SOURCE MATERIAL START

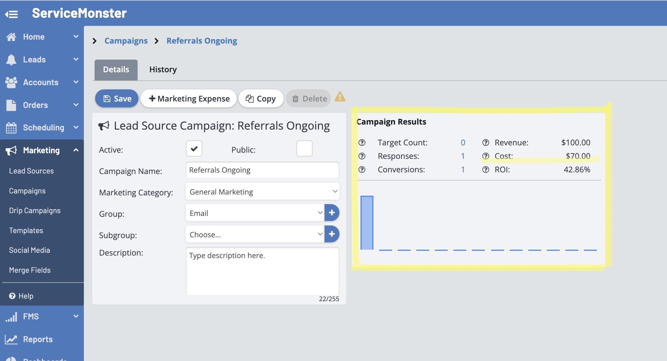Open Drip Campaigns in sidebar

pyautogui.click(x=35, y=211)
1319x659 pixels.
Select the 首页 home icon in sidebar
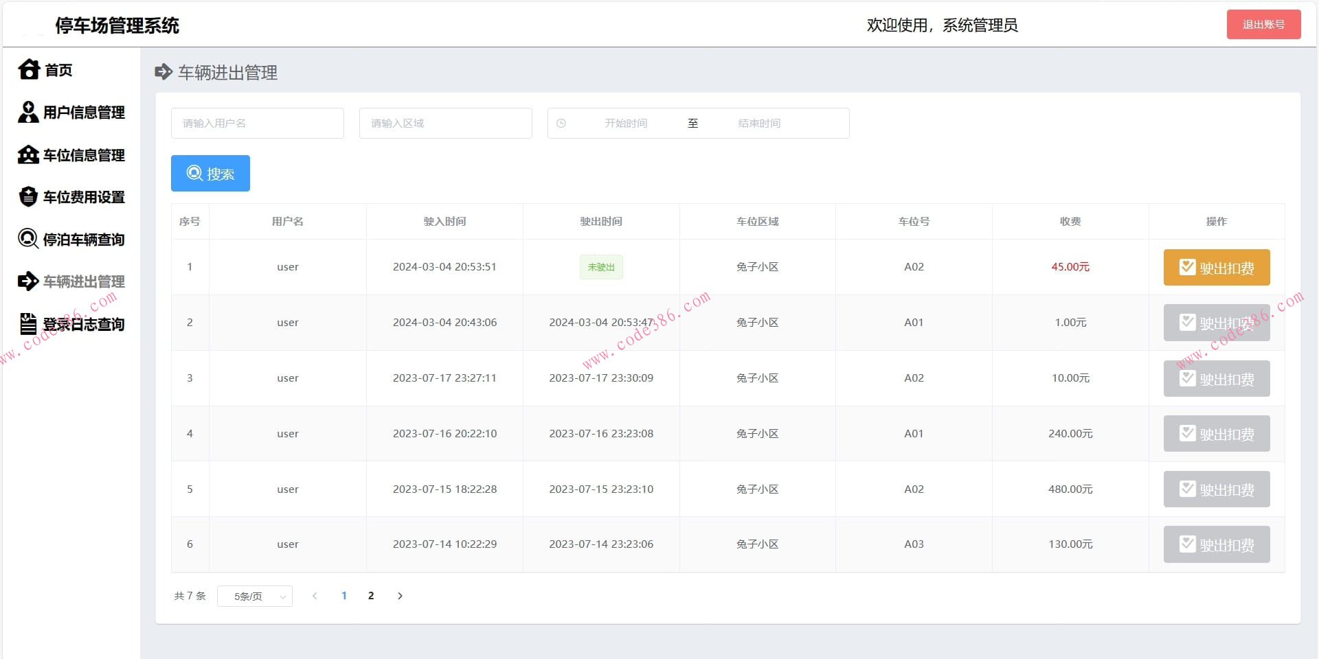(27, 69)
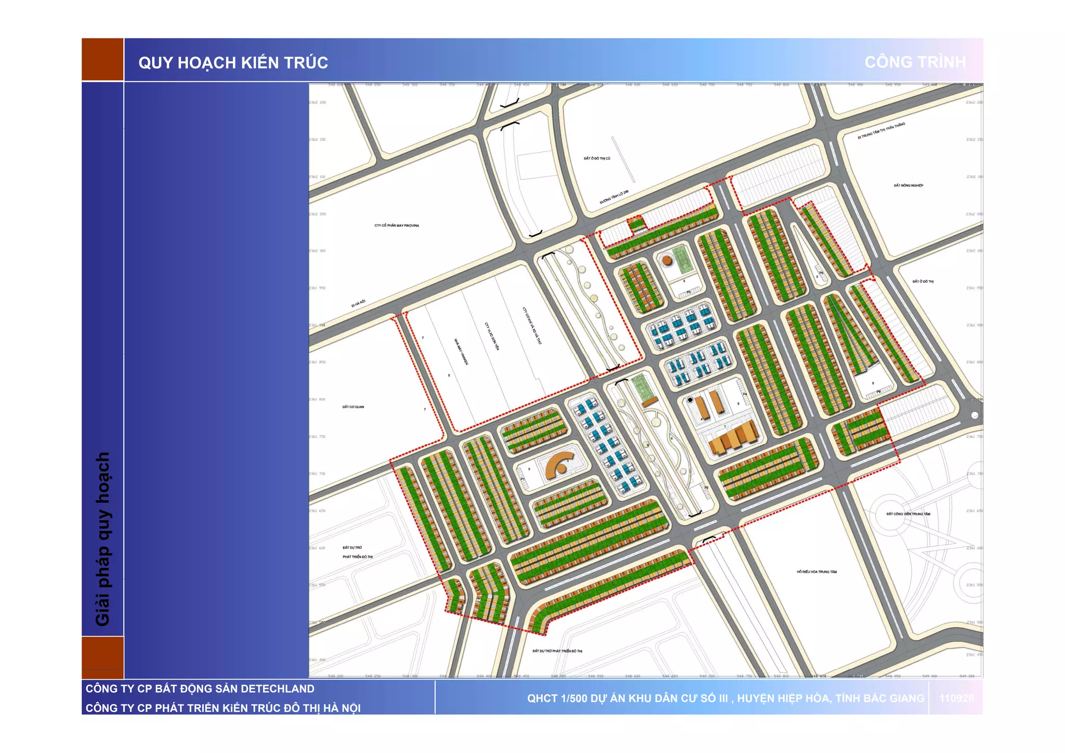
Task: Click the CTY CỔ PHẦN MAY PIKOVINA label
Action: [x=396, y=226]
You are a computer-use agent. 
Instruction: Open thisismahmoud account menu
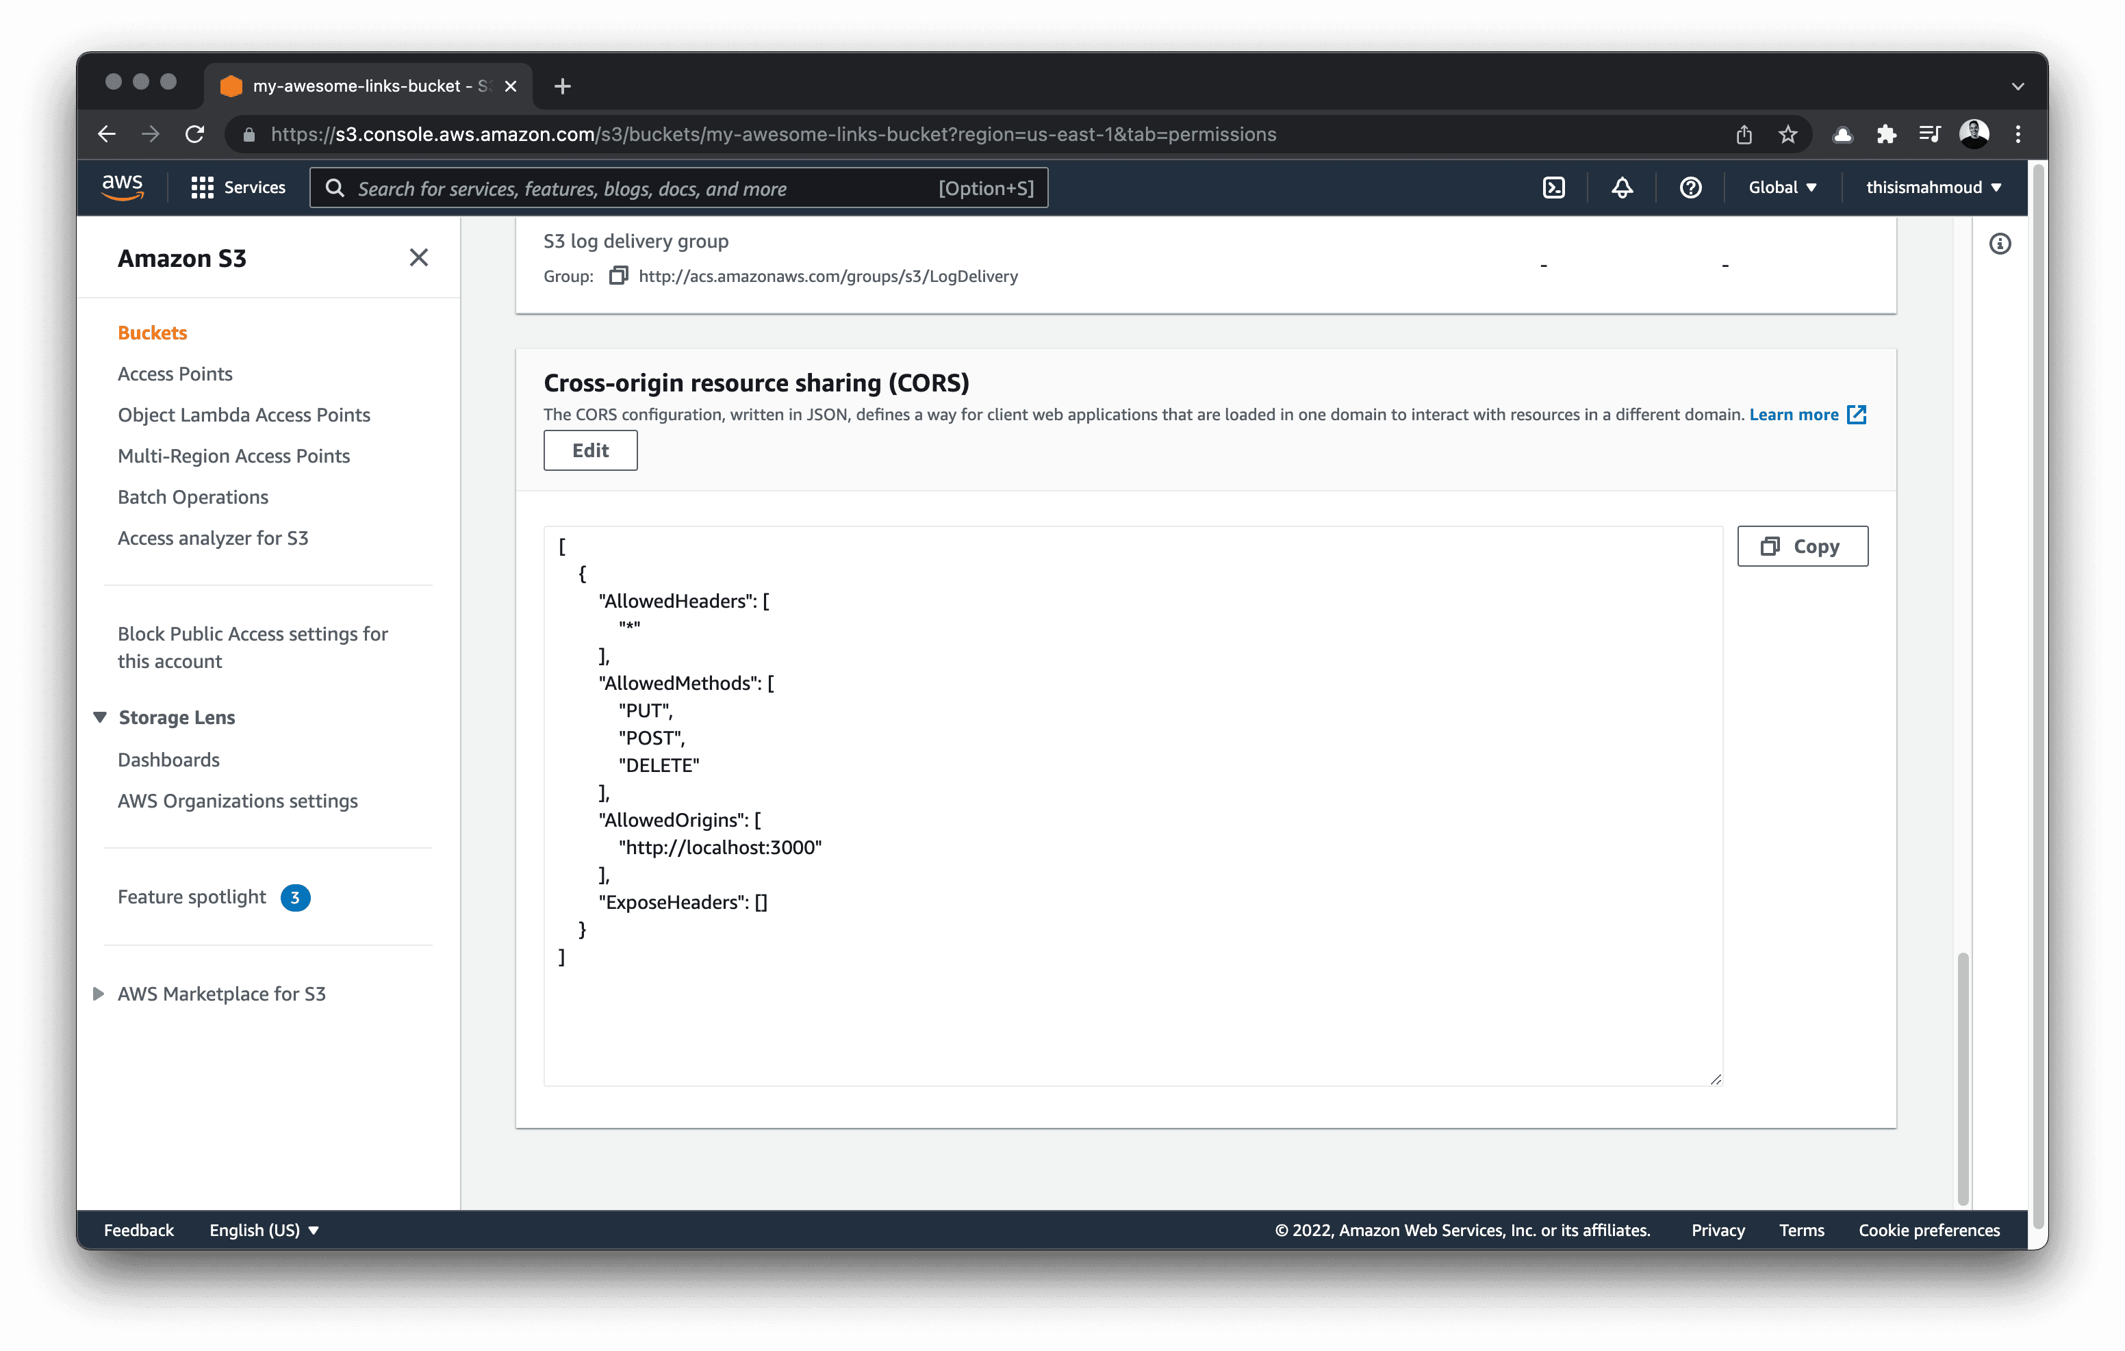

SOURCE MATERIAL END

Each line from the one holding "1319x659 pixels." down to the end of the records is to be reproduced unaltered, and the pictures are to be omitted.

RESPONSE AREA:
1319x659 pixels.
Select the 首页 home icon in sidebar
(27, 69)
Task: Click the CTY CỔ PHẦN MAY PIKOVINA label
Action: [x=396, y=226]
You are a computer-use agent. 
Instruction: Open thisismahmoud account menu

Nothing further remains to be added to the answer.